### The request
Repeat all of the records below verbatim, keeping every line in its original order.

### Extracted entries
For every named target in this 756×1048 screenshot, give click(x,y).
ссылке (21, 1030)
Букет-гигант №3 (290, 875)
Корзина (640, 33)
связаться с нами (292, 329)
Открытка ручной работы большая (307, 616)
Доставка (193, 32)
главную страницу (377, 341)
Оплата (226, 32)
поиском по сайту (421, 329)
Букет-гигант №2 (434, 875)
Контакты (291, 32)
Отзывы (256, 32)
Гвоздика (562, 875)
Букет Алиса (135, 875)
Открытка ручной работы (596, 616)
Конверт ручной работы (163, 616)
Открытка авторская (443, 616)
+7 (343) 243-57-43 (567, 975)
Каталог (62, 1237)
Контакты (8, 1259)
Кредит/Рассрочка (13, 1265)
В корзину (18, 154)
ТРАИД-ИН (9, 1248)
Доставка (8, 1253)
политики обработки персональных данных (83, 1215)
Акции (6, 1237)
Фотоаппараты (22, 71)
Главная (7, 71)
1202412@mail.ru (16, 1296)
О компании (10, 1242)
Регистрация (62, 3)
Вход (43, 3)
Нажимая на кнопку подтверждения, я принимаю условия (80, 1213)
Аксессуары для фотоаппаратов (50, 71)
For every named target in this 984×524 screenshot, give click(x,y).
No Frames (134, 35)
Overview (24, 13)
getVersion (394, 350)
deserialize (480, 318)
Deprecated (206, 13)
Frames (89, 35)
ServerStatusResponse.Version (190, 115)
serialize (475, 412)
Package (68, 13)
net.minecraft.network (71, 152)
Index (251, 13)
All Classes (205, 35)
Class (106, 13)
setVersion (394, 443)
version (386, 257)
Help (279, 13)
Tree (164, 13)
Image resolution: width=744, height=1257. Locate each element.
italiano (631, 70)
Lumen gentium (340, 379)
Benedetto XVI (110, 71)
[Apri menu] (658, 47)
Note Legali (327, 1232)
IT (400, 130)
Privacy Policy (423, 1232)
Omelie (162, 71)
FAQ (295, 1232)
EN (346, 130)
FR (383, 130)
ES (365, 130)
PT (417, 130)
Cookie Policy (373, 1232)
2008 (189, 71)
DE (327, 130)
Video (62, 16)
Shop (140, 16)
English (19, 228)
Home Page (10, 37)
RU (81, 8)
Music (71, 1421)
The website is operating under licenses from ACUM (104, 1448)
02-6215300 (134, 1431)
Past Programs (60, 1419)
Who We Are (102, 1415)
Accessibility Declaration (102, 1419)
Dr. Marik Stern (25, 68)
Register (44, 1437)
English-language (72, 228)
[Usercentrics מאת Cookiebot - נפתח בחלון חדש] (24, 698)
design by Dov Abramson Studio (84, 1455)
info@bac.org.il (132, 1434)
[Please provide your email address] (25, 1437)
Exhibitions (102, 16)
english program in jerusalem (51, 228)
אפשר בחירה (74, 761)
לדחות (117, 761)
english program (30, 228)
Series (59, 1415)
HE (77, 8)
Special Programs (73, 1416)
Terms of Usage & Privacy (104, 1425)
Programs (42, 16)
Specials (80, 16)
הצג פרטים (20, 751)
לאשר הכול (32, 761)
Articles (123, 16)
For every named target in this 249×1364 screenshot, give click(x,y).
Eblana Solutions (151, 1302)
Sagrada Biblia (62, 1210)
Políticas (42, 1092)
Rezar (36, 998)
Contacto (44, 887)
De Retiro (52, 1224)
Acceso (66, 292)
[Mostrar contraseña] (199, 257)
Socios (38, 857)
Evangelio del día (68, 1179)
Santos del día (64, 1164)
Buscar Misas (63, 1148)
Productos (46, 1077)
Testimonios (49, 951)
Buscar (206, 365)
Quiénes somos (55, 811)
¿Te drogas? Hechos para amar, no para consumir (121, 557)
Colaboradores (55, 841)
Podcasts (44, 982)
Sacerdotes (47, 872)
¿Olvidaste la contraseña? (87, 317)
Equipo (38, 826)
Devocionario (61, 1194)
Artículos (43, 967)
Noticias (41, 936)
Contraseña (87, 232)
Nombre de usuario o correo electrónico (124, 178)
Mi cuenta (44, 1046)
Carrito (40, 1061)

### Finished answer
For every named target in this 756×1048 screenshot, give click(x,y).
ссылке (21, 1030)
Букет-гигант №3 (290, 875)
Корзина (640, 33)
связаться с нами (292, 329)
Открытка ручной работы большая (307, 616)
Доставка (193, 32)
главную страницу (377, 341)
Оплата (226, 32)
поиском по сайту (421, 329)
Букет-гигант №2 (434, 875)
Контакты (291, 32)
Отзывы (256, 32)
Гвоздика (562, 875)
Букет Алиса (135, 875)
Открытка ручной работы (596, 616)
Конверт ручной работы (163, 616)
Открытка авторская (443, 616)
+7 (343) 243-57-43 (567, 975)
Каталог (62, 1237)
Контакты (8, 1259)
Кредит/Рассрочка (13, 1265)
В корзину (18, 154)
ТРАИД-ИН (9, 1248)
Доставка (8, 1253)
политики обработки персональных данных (83, 1215)
Акции (6, 1237)
Фотоаппараты (22, 71)
Главная (7, 71)
1202412@mail.ru (16, 1296)
О компании (10, 1242)
Регистрация (62, 3)
Вход (43, 3)
Нажимая на кнопку подтверждения, я принимаю условия (80, 1213)
Аксессуары для фотоаппаратов (50, 71)
For every named target in this 984×524 screenshot, give click(x,y).
No Frames (134, 35)
Overview (24, 13)
getVersion (394, 350)
deserialize (480, 318)
Deprecated (206, 13)
Frames (89, 35)
ServerStatusResponse.Version (190, 115)
serialize (475, 412)
Package (68, 13)
net.minecraft.network (71, 152)
Index (251, 13)
All Classes (205, 35)
Class (106, 13)
setVersion (394, 443)
version (386, 257)
Help (279, 13)
Tree (164, 13)
Image resolution: width=744, height=1257. Locate each element.
italiano (631, 70)
Lumen gentium (340, 379)
Benedetto XVI (110, 71)
[Apri menu] (658, 47)
Note Legali (327, 1232)
IT (400, 130)
Privacy Policy (423, 1232)
Omelie (162, 71)
FAQ (295, 1232)
EN (346, 130)
FR (383, 130)
ES (365, 130)
PT (417, 130)
Cookie Policy (373, 1232)
2008 (189, 71)
DE (327, 130)
Video (62, 16)
Shop (140, 16)
English (19, 228)
Home Page (10, 37)
RU (81, 8)
Music (71, 1421)
The website is operating under licenses from ACUM (104, 1448)
02-6215300 (134, 1431)
Past Programs (60, 1419)
Who We Are (102, 1415)
Accessibility Declaration (102, 1419)
Dr. Marik Stern (25, 68)
Register (44, 1437)
English-language (72, 228)
[Usercentrics מאת Cookiebot - נפתח בחלון חדש] (24, 698)
design by Dov Abramson Studio (84, 1455)
info@bac.org.il (132, 1434)
[Please provide your email address] (25, 1437)
Exhibitions (102, 16)
english program in jerusalem (51, 228)
אפשר בחירה (74, 761)
לדחות (117, 761)
english program (30, 228)
Series (59, 1415)
HE (77, 8)
Special Programs (73, 1416)
Terms of Usage & Privacy (104, 1425)
Programs (42, 16)
Specials (80, 16)
הצג פרטים (20, 751)
לאשר הכול (32, 761)
Articles (123, 16)
For every named target in this 249×1364 screenshot, give click(x,y).
Eblana Solutions (151, 1302)
Sagrada Biblia (62, 1210)
Políticas (42, 1092)
Rezar (36, 998)
Contacto (44, 887)
De Retiro (52, 1224)
Acceso (66, 292)
[Mostrar contraseña] (199, 257)
Socios (38, 857)
Evangelio del día (68, 1179)
Santos del día (64, 1164)
Buscar Misas (63, 1148)
Productos (46, 1077)
Testimonios (49, 951)
Buscar (206, 365)
Quiénes somos (55, 811)
¿Te drogas? Hechos para amar, no para consumir (121, 557)
Colaboradores (55, 841)
Podcasts (44, 982)
Sacerdotes (47, 872)
¿Olvidaste la contraseña? (87, 317)
Equipo (38, 826)
Devocionario (61, 1194)
Artículos (43, 967)
Noticias (41, 936)
Contraseña (87, 232)
Nombre de usuario o correo electrónico (124, 178)
Mi cuenta (44, 1046)
Carrito (40, 1061)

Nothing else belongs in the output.